Both these articles were written by people who do have an agenda, and are spinning their narrative, yet they are not following the guidelines suggested by any journalism group out there. There are editorial statements being made rather than facts being reported. And while I don't want to see reviews become mechanical, humourless objective reviews, clarity is required. The lines are blurring too far now, and it's not just in gaming journalism.

The Glenn Becks and Bill O'Reilly's of the world are polluting journalism the same way haters have polluted GamerGate. When I lived in Canada, I watched as the news went from balanced, fact-based reporting to the more US-style sensationalized style. The positive stories and good news was at the end of the news, instead of simply being reported as a part of the news. Ratings became more important than truth.

In the gaming area of journalism, it's not ratings but page views. Click-bait titles and shocking revelations. Exclusive reviews and interviews. But at what cost is it all coming? It's being paid out by the integrity of every site, every reporter. Just like when you watch the news, you have to judge the site that reviews a game or posts a news story now. No one is shocked that Polygon gave Bayonetta 2 a lower score if they pay any attention to the agenda the site has started pushing. Again, I'm not saying that is a bad thing for reviews, but there are more insidious biases out there.

Journalists review friends' games. They invest in games they cover. They attend conferences that reward them for tweeting about certain products. Draconian contracts are passed behind closed doors for exclusive reviews. This issue is not new, but the recent controversy has brought it back to the light yet again. Groups of journalists who are friends discuss stories via email groups, potentially leading to like-minded stories being published.

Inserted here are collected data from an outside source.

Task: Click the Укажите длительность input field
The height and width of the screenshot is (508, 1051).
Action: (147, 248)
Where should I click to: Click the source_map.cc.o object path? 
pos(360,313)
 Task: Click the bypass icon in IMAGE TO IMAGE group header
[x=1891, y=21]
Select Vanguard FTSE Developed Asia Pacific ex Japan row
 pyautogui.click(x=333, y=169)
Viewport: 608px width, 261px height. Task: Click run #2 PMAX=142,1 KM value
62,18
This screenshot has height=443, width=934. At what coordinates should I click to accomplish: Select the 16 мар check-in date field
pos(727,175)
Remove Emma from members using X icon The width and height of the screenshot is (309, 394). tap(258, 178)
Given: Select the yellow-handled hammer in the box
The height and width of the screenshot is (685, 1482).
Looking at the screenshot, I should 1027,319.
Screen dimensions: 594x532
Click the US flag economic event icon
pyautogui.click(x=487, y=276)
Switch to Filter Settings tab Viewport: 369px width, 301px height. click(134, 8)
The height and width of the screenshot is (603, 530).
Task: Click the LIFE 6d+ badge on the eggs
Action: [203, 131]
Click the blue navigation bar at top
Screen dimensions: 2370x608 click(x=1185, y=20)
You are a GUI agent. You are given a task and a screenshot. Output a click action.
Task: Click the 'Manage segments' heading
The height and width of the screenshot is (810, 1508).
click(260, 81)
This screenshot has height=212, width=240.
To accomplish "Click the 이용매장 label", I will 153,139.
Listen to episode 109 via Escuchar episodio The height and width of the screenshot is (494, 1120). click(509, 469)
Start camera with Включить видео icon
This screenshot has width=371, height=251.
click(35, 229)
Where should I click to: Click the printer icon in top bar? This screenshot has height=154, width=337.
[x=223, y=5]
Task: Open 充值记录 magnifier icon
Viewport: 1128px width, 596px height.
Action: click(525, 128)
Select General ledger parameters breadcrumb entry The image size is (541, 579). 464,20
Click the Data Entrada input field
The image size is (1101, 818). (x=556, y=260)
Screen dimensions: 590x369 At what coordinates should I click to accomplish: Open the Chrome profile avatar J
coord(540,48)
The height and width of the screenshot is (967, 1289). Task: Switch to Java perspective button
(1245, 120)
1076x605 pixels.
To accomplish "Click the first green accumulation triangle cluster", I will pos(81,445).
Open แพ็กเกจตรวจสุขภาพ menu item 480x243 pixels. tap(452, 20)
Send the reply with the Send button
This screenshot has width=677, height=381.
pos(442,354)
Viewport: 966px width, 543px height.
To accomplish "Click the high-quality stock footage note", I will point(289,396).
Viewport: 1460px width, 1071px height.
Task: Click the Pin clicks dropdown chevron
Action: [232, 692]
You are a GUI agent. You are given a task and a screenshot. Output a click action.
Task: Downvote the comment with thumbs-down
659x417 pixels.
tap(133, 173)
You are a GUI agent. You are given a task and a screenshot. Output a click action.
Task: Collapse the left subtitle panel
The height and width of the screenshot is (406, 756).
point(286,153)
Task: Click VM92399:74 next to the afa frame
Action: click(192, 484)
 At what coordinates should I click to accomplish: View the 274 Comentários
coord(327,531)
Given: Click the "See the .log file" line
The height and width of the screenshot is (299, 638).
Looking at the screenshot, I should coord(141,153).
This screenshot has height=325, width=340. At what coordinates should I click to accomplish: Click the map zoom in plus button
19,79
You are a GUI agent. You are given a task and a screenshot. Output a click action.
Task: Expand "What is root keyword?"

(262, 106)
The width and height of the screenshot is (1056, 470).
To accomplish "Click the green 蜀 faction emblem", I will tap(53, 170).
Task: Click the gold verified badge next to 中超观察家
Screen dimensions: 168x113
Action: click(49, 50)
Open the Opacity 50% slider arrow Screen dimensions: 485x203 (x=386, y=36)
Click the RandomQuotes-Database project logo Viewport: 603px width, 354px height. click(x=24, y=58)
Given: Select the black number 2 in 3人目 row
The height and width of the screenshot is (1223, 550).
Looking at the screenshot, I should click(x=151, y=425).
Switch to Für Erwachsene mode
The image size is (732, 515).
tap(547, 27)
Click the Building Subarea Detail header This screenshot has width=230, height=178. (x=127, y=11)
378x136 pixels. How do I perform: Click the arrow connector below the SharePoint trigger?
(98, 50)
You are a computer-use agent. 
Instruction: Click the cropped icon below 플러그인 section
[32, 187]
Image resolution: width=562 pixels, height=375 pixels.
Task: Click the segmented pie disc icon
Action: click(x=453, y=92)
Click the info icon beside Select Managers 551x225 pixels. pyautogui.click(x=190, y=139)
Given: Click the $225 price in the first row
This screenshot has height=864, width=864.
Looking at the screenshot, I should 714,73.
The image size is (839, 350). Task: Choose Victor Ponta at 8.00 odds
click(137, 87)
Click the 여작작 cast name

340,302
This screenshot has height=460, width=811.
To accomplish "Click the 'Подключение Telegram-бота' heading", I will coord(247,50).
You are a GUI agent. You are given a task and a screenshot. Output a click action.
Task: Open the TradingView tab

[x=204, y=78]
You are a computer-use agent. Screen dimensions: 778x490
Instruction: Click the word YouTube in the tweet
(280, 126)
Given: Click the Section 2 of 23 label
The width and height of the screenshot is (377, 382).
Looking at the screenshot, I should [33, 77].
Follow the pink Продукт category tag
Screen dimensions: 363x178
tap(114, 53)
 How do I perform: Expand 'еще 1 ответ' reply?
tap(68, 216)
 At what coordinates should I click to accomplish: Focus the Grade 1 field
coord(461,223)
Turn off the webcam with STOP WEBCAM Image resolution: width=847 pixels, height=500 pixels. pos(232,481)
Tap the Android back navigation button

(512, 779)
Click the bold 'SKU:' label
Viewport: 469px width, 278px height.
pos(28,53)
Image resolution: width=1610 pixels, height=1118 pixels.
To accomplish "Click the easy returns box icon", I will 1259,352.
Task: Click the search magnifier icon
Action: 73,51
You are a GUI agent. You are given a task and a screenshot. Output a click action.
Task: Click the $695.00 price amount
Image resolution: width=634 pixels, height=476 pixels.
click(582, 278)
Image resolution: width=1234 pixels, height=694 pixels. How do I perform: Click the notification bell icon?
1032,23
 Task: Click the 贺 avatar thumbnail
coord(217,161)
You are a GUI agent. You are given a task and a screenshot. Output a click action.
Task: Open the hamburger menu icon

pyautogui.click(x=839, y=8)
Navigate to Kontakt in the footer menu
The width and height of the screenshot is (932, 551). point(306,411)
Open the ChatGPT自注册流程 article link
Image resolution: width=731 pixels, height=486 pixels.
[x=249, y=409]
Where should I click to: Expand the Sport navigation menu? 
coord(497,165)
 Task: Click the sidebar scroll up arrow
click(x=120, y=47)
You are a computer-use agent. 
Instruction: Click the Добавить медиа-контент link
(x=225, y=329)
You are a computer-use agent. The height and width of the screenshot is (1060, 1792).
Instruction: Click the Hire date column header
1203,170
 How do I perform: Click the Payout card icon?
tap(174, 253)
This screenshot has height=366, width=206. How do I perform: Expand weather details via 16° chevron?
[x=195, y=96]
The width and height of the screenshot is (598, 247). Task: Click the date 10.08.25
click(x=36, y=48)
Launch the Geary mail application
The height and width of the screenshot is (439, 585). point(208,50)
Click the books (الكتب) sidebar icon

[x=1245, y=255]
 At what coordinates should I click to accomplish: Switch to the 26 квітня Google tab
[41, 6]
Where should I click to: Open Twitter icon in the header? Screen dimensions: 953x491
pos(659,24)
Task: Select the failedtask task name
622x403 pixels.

GamerGate isn't going away, the coverage in media does. GamerGate truly existed all along, trying desperately to be heard. It took controversy and threats, sadly, to get the media to come back to it. It's the same issue that John Bain spoke of, that Jim Sterling has spoken about. It's an issue almost as old as gaming press itself. But over the years, it's gotten far worse. It used to be you knew which magazines had ties to certain companies, so you could weigh the words of them versus the more independent voices out there. And now, as writers change staff, as people who have never taken a single journalism class in their life, who have never seen ethics guidelines before, start writing articles for public consumption, trust is being breached on a wide scale. While whole sites are not truly to blame, certain writers are.

I am not saying these writers must be run out. I am saying the industry needs to educate them, to self regulate. Or perhaps the FTC needs to be more aggressive about its disclosure enforcement. Whatever it takes, we need to rebuild the trust in the media reporting to us. I would want all journalism to be doing that, but if we can start with our small corner of the world, then that's what we will do.

And you know what, I had decided to stay out of GamerGate for all the reasons in your post. I wanted Ethics to be the focus, and the tag was so associated with garbage that I felt it was pointless. But I kept watching the detractors pushing their message out, silencing dissent, controlling the narrative because so few people like myself were speaking out. And I realized that GamerGate cannot die. It needs to continue, throw off its hate-filled element, and move forward. We need to mobilize against the tide, and ensure that those who would say that GamerGate was nothing but a hate movement are dead wrong.

Sadly, hate on the Internet is not new, and will never go away unless laws change globally to call to account any scum who dare threaten the lives of other, to bully others into silence. But that cannot impede the reform that is needed. I support GamerGate, and so should anyone who cares to ensure ethics return in full force to our sites.